Tuesday, March 22, 2016

Toothgrinder - Nocturnal Masquerade (2016)

Fans of more modern acts like that of Killswitch Engage, The Dillinger Escape Plan, early Mastodon and Slipknot will find something here in Toothgrinder, which seems to put several of those bands in a blender and regurgitate out absurdly thick grooves, harsh vocal bites and an embrace of slight technical experimentation. These New Jersey natives actually consider themselves progressive metal, but it's quite clear that we're not talking about Fate's Warning or Dream Theater with such a nuanced and sludgy sound as I'm hearing here. It's not that what they play is “sludge” but it just feels very dirty. There are some clean cuts here like the ballad “I Lie In Rain” which could end up on the radio, but you're being mainly pummeled with technicality and djent influence on pieces like “The House (That Fear Built)” and “Blue.” Even some guitar solos appear on a record of this nature, which you wouldn't expect for a disc of it's type.

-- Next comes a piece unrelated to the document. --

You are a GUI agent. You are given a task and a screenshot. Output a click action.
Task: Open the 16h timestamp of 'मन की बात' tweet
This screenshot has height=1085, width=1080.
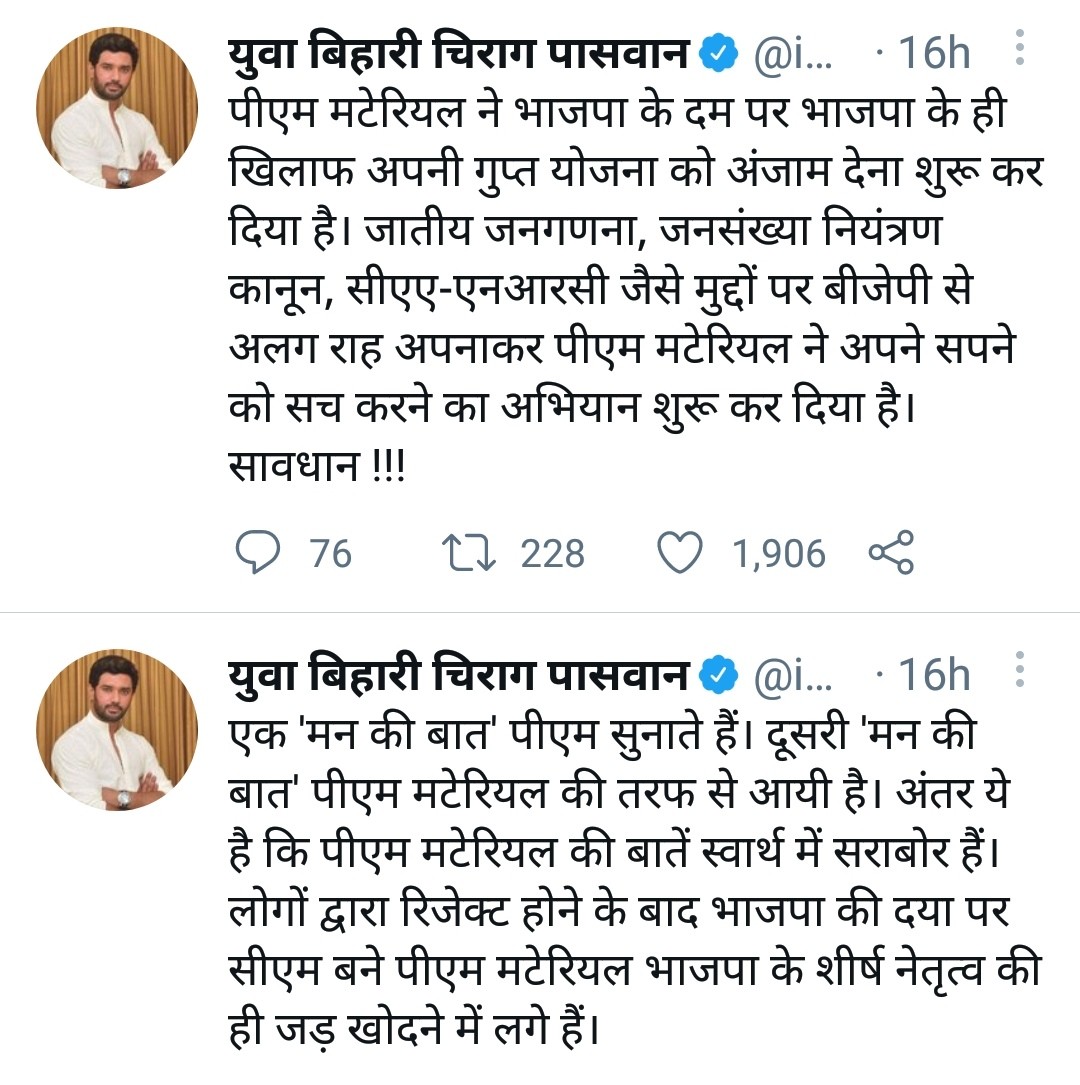934,676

I know that a lot of people will hear this disc and feel that the band aren't really covering anything new, but when I hear it, I sense some promise in the fact that perhaps a band of this type can actually transcend well beyond their peers. I feel though, that I would love to hear more of that progressive sense and not quite so much brawn for the sake of brawn. It's true that I expect metal to be heavy, but I feel that there's almost two mediums here – a fist to the face, or a radio rock sound with heavy moments, ala Five Finger Death Punch. I will say that I would much rather listen to a record like this over that of FFDP, but I can't really see too many extreme metalheads getting into it, honestly. Nevertheless, I feel that the disc is a step in the right direction, at least for the most part. Nocturnal Masquerade is chunky, dirty and sometimes even pretty damn catchy. It's the perfect recipe for accessibility, which I'd rather have covered in New Noise instead of a smaller format like here. But with a band as commercially viable as this one, there's no doubt in my mind that they're getting plenty of recognition for this performance. While it does have that “bro” vibe, there's enough staying power here to warrant several listens. It just depends on your tastes, and if you can deal with each song being relatively bite-sized. Toothgrinder have promise, but they could be so much more.